TASK DATA:
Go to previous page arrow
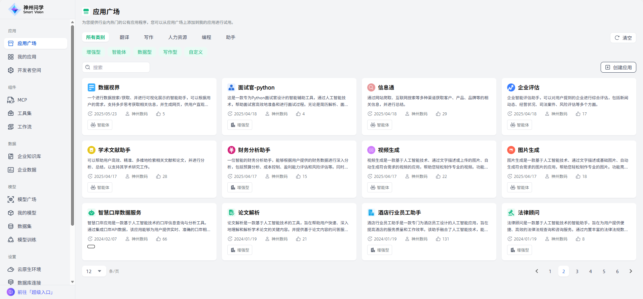click(x=537, y=271)
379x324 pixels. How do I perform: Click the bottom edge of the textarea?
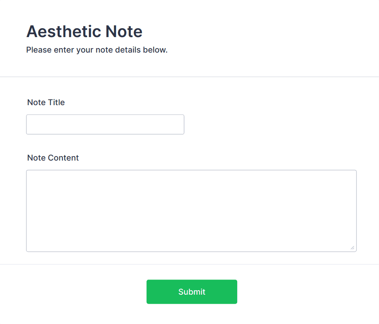[191, 251]
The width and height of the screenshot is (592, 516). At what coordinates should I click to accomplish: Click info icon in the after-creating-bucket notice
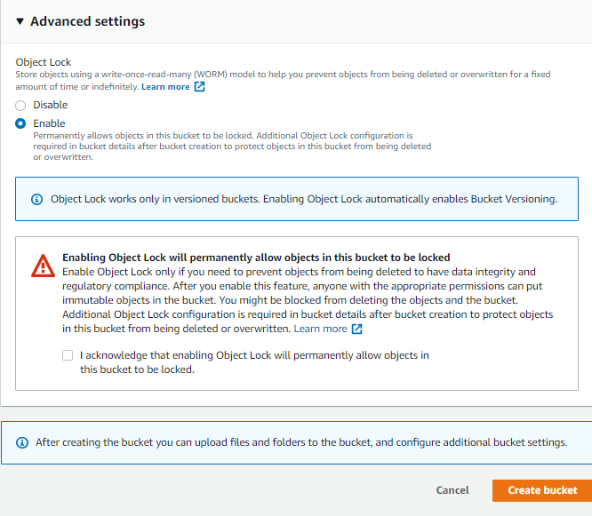[x=22, y=442]

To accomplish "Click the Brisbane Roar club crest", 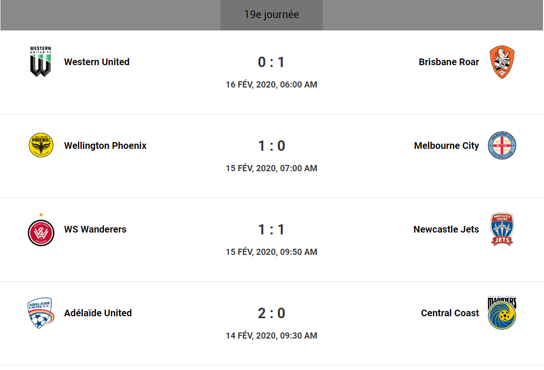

PROBLEM TO WORK ON:
Rewrite all of the material above, swapping "textarea" for "text field" and changing nothing else. Omit the pictures from your answer.

SOLUTION TO THIS TASK:
Go to previous page arrow
click(x=537, y=271)
379x324 pixels. How do I perform: Click the bottom edge of the text field?
[191, 251]
The width and height of the screenshot is (592, 516). At what coordinates should I click to accomplish: Click info icon in the after-creating-bucket notice
[x=22, y=442]

To accomplish "Click the Brisbane Roar club crest", 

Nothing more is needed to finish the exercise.